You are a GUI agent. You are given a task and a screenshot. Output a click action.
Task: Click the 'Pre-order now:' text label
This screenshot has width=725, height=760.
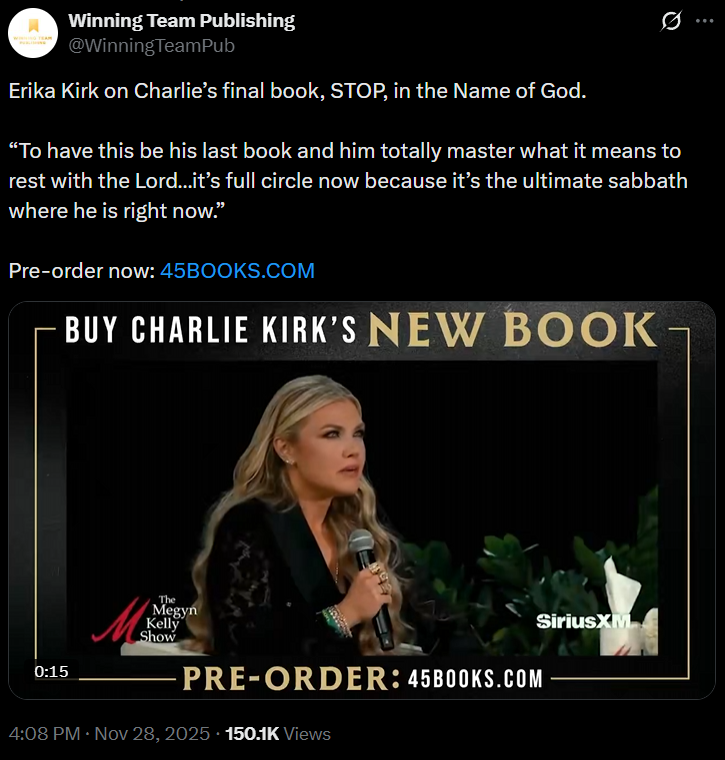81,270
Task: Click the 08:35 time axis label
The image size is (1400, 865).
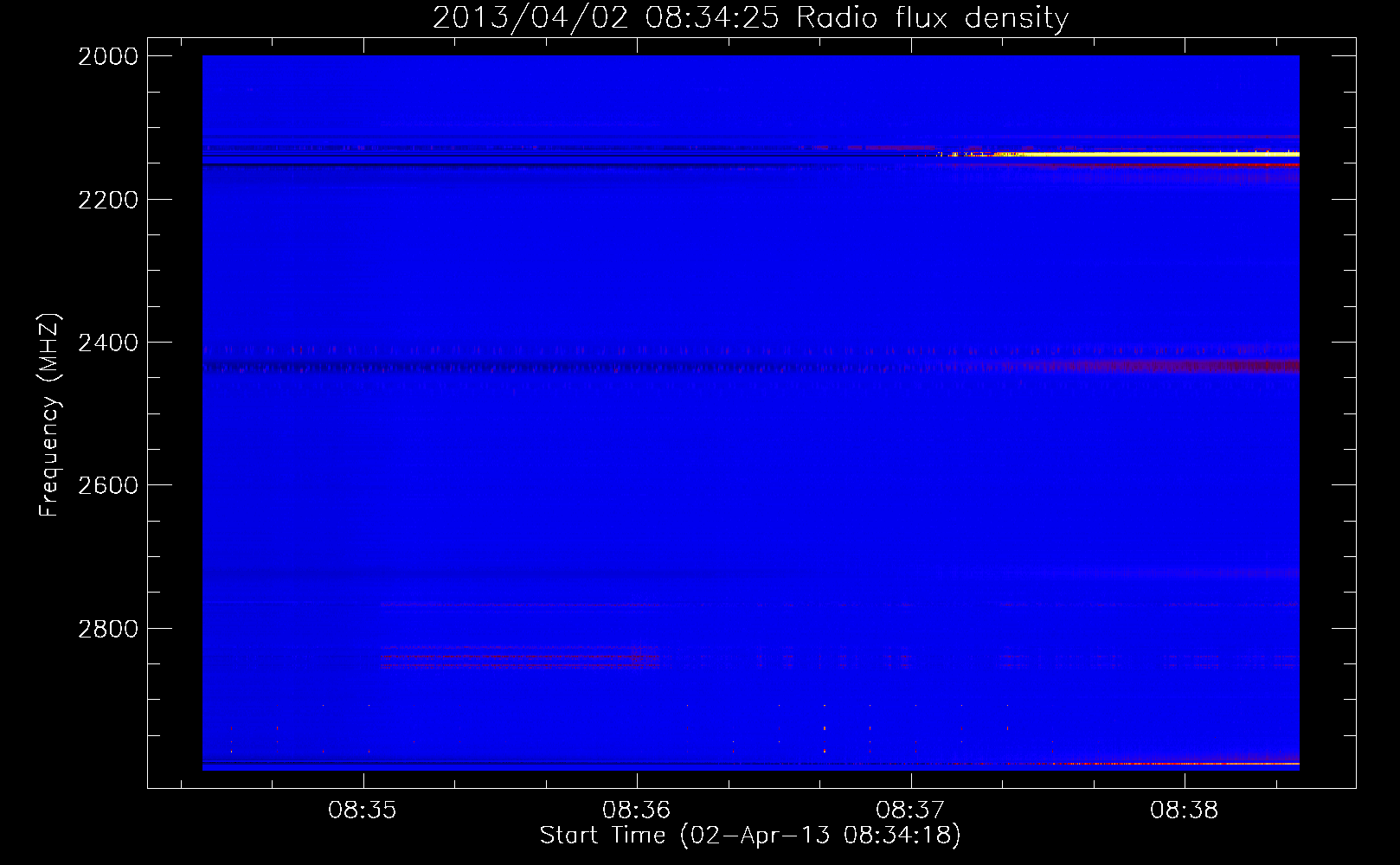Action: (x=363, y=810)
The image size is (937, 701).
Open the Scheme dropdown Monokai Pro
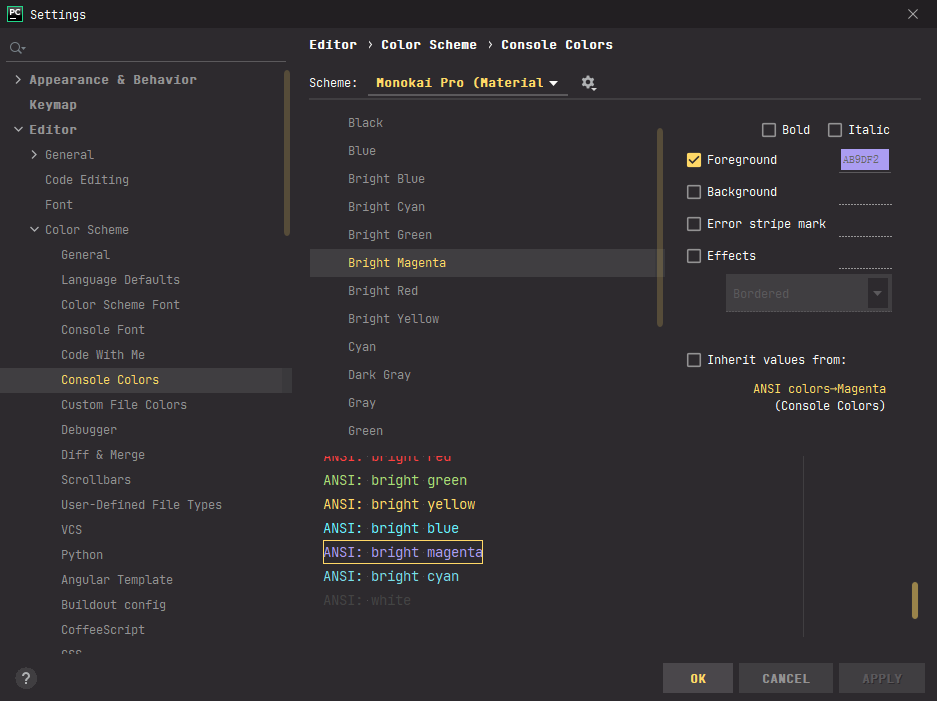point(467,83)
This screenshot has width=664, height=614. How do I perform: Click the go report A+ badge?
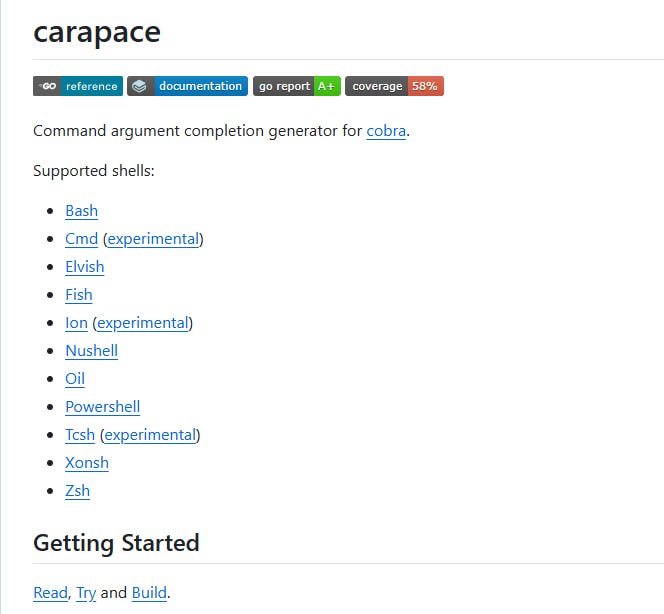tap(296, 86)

________________________________________

The final stretch of the data, from the line with "The image size is (937, 701)." through its last line, is to be retyped exactly; pictures are not part of the copy.

- SOLUTION TO THIS EXERCISE:
The image size is (937, 701).
Open the Scheme dropdown Monokai Pro
point(467,83)
This screenshot has width=664, height=614. How do I perform: Click the go report A+ badge?
tap(296, 86)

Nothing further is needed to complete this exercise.